Requirement 1: Can you repeat the part of the sliding-window interface between "Consider the following" and "length . entries) q).", inclusive, word for word?

Selected extract:

◆ ◆ ◆

Consider the following interface

        type Ord k => Sliding_Window k v

        entries :: Sliding_Window k v -> [(k,v)]
            The cost is expected to be linear in the length of
            the result.  The pairs are listed in increasing
            order of k.

        add :: Ord k => k -> v -> Sliding_Window k v -> Sliding_Window k v
            precondition: all (< k) [k' | (k',_) <- entries q]
            The cost should be at most O((log . length . entries) q).
            post: entries (add k v q) = entries q ++ [(k,v)]

        since :: Ord k => k -> Sliding_Window k v -> [(k,v)]
            answers [(k',v) | (k',v) <- entries q, k' > k]
            The cost should be at most O((log . length . entries) q
                                         + length result)

        purge :: Ord k => k -> Sliding_Window k v -> Sliding_Window k v
            answers q' such that entries q' = [(k',v) | (k',v) <- entries q,
                                               k' > k]
            The cost should be at most O((log . length . entries) q
                                         + length [k' | (k',v) <- entries q,
                                                        k' <= k])

◆ ◆ ◆

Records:
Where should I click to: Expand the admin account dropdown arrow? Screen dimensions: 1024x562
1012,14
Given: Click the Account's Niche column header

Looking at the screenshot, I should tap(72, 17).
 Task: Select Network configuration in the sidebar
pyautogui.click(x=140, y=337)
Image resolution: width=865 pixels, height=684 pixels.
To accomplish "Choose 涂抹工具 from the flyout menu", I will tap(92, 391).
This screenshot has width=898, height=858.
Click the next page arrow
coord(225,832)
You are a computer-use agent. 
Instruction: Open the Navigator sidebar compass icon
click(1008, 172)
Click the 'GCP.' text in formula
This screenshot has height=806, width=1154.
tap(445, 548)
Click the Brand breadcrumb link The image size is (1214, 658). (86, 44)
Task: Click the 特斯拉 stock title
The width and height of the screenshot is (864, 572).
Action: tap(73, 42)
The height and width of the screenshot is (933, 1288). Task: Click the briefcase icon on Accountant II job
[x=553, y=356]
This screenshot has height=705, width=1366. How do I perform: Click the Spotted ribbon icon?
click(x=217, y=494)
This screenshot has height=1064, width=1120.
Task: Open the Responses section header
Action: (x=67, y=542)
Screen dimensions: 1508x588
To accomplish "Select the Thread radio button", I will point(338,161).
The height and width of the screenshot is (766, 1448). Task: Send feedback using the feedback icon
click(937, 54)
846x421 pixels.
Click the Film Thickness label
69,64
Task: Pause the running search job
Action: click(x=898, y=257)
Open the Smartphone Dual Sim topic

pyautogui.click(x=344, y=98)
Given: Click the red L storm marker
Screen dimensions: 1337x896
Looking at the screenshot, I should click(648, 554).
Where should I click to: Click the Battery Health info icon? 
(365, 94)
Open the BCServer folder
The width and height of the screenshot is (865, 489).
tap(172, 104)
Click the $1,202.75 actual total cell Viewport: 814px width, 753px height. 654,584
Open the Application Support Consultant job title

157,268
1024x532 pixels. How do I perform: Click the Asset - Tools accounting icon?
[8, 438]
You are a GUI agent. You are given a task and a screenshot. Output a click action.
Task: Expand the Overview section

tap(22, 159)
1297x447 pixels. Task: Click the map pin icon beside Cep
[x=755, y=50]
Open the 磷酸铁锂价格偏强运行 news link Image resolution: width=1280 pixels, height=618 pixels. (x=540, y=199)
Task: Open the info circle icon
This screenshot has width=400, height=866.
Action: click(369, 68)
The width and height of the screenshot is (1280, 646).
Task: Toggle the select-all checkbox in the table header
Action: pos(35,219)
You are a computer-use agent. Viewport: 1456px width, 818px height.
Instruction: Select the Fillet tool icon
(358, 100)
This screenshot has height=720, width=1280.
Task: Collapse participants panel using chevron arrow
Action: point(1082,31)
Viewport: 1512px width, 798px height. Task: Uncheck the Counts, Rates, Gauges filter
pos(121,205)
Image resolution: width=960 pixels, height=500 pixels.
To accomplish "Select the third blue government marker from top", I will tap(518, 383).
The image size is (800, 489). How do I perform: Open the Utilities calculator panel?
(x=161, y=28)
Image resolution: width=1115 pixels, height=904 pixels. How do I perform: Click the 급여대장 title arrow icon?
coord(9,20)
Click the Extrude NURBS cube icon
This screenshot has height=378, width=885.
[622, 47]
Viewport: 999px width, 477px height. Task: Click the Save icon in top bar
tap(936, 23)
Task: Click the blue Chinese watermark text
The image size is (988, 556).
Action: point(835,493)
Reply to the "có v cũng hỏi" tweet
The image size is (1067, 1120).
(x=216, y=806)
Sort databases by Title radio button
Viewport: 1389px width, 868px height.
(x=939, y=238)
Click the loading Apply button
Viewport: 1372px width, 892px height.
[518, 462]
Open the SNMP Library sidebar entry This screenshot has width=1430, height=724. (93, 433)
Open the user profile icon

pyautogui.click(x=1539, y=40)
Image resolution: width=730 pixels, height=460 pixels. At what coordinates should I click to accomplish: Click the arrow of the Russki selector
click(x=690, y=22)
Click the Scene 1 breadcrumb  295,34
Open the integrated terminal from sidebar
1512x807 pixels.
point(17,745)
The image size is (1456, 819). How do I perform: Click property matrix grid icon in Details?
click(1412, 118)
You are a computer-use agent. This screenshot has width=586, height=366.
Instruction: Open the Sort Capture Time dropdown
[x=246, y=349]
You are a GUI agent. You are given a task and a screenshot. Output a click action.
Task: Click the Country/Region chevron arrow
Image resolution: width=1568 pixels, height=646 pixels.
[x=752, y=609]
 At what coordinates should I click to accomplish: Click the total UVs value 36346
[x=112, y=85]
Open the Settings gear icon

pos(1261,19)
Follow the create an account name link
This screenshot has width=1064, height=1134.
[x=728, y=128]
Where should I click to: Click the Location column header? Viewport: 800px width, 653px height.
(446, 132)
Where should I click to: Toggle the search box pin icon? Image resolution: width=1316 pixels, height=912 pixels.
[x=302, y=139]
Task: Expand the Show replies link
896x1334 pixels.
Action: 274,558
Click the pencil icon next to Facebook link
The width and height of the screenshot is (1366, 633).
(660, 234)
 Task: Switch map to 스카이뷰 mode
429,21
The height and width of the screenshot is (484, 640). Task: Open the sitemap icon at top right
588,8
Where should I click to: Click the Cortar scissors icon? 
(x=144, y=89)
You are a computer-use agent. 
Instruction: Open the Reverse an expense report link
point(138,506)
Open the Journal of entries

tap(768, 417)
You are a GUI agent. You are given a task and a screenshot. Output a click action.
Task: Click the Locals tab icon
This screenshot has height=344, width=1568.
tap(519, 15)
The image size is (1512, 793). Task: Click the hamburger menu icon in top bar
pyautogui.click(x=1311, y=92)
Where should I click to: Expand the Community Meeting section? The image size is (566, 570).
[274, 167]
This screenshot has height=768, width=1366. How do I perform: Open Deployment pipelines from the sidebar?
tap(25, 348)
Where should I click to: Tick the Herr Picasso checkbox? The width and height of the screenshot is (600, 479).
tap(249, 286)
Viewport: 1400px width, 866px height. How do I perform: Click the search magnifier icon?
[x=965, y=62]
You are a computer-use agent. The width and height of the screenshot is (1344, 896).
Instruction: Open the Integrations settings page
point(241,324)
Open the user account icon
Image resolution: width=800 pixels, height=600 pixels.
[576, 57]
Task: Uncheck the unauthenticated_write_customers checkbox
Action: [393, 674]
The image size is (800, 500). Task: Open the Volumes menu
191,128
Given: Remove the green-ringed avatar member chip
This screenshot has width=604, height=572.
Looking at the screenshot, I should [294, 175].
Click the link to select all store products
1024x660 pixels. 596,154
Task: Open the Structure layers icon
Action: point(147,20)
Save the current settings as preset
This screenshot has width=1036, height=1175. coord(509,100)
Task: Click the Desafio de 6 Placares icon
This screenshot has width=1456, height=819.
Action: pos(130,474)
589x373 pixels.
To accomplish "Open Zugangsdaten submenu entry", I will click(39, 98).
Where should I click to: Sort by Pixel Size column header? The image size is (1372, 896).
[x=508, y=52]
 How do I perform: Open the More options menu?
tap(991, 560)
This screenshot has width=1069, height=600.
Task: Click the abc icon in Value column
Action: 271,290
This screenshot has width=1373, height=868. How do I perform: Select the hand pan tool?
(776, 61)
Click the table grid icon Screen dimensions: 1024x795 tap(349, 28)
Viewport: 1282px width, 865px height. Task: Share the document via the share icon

◆ ◆ ◆

Requirement 2: Could you give the lines of the records, from the first one through the line holding "[x=755, y=50]", as a numbered list, leaving out blank lines?

Exercise output 1:
Consider the following interface

        type Ord k => Sliding_Window k v

        entries :: Sliding_Window k v -> [(k,v)]
            The cost is expected to be linear in the length of
            the result.  The pairs are listed in increasing
            order of k.

        add :: Ord k => k -> v -> Sliding_Window k v -> Sliding_Window k v
            precondition: all (< k) [k' | (k',_) <- entries q]
            The cost should be at most O((log . length . entries) q).

Exercise output 2:
1. Where should I click to: Expand the admin account dropdown arrow? Screen dimensions: 1024x562
2. 1012,14
3. Given: Click the Account's Niche column header
4. Looking at the screenshot, I should tap(72, 17).
5.  Task: Select Network configuration in the sidebar
6. pyautogui.click(x=140, y=337)
7. Image resolution: width=865 pixels, height=684 pixels.
8. To accomplish "Choose 涂抹工具 from the flyout menu", I will tap(92, 391).
9. This screenshot has width=898, height=858.
10. Click the next page arrow
11. coord(225,832)
12. You are a computer-use agent. 
13. Instruction: Open the Navigator sidebar compass icon
14. click(1008, 172)
15. Click the 'GCP.' text in formula
16. This screenshot has height=806, width=1154.
17. tap(445, 548)
18. Click the Brand breadcrumb link The image size is (1214, 658). (86, 44)
19. Task: Click the 特斯拉 stock title
20. The width and height of the screenshot is (864, 572).
21. Action: tap(73, 42)
22. The height and width of the screenshot is (933, 1288). Task: Click the briefcase icon on Accountant II job
23. [x=553, y=356]
24. This screenshot has height=705, width=1366. How do I perform: Click the Spotted ribbon icon?
25. click(x=217, y=494)
26. This screenshot has height=1064, width=1120.
27. Task: Open the Responses section header
28. Action: (x=67, y=542)
29. Screen dimensions: 1508x588
30. To accomplish "Select the Thread radio button", I will point(338,161).
31. The height and width of the screenshot is (766, 1448). Task: Send feedback using the feedback icon
32. click(937, 54)
33. 846x421 pixels.
34. Click the Film Thickness label
35. 69,64
36. Task: Pause the running search job
37. Action: click(x=898, y=257)
38. Open the Smartphone Dual Sim topic
39. pyautogui.click(x=344, y=98)
40. Given: Click the red L storm marker
41. Screen dimensions: 1337x896
42. Looking at the screenshot, I should click(648, 554).
43. Where should I click to: Click the Battery Health info icon? 
44. (365, 94)
45. Open the BCServer folder
46. The width and height of the screenshot is (865, 489).
47. tap(172, 104)
48. Click the $1,202.75 actual total cell Viewport: 814px width, 753px height. 654,584
49. Open the Application Support Consultant job title
50. 157,268
51. 1024x532 pixels. How do I perform: Click the Asset - Tools accounting icon?
52. [8, 438]
53. You are a GUI agent. You are given a task and a screenshot. Output a click action.
54. Task: Expand the Overview section
55. tap(22, 159)
56. 1297x447 pixels. Task: Click the map pin icon beside Cep
57. [x=755, y=50]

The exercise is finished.